Does pornography contribute to hostile attitudes against women and sexual violence?
One of the nation’s leading researchers on the effects of sexual aggression and obscenity in the media will address that question and others at the event “Pornography: Plague or Plaything?” – presented on Wednesday, Oct. 28, by the Forum on Media Ethics and Social Responsibility at Loyola Marymount University.
The keynote speaker is Neil Malamuth, Ph.D., a UCLA communication studies and psychology professor who has explored links between media content and the development of hostile masculinity, aggression against women, the lessening of empathy and the proclivity for rape. His discussion will address pornography’s impacts on men, women, heterosexual and homosexual relationships, and children growing up in an age when graphic media content can be found with a few swipes of a smartphone.

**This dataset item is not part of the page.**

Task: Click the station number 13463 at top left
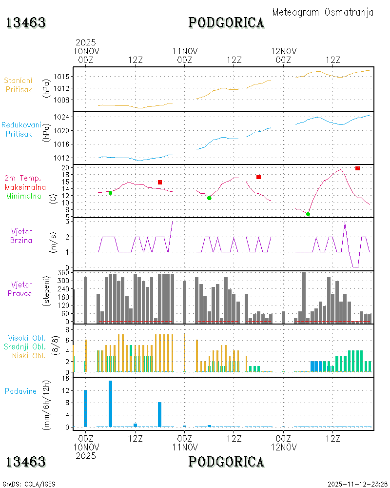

“The ethics of pornography, and the question of representation of men and women and their relationships, and the way in which sex plays a role … is a bit of a taboo,” said Lawrence Wenner, Ph.D., the Von der Ahe Professor of Communication and Ethics at LMU who directs the Forum on Media Ethics and Social Responsibility. “We don’t talk about it very much, and this forum gives a unique opportunity to consider what is really known about the uses and effects of pornography.”
The event, which is free and open to the public, is at 4:30 p.m. in Ahmanson Auditorium, University Hall 1000.
The program is sponsored by LMU’s departments of Communication Studies, Psychology, Political Science and Women’s Studies; the Division of Student Affairs; and Student Media.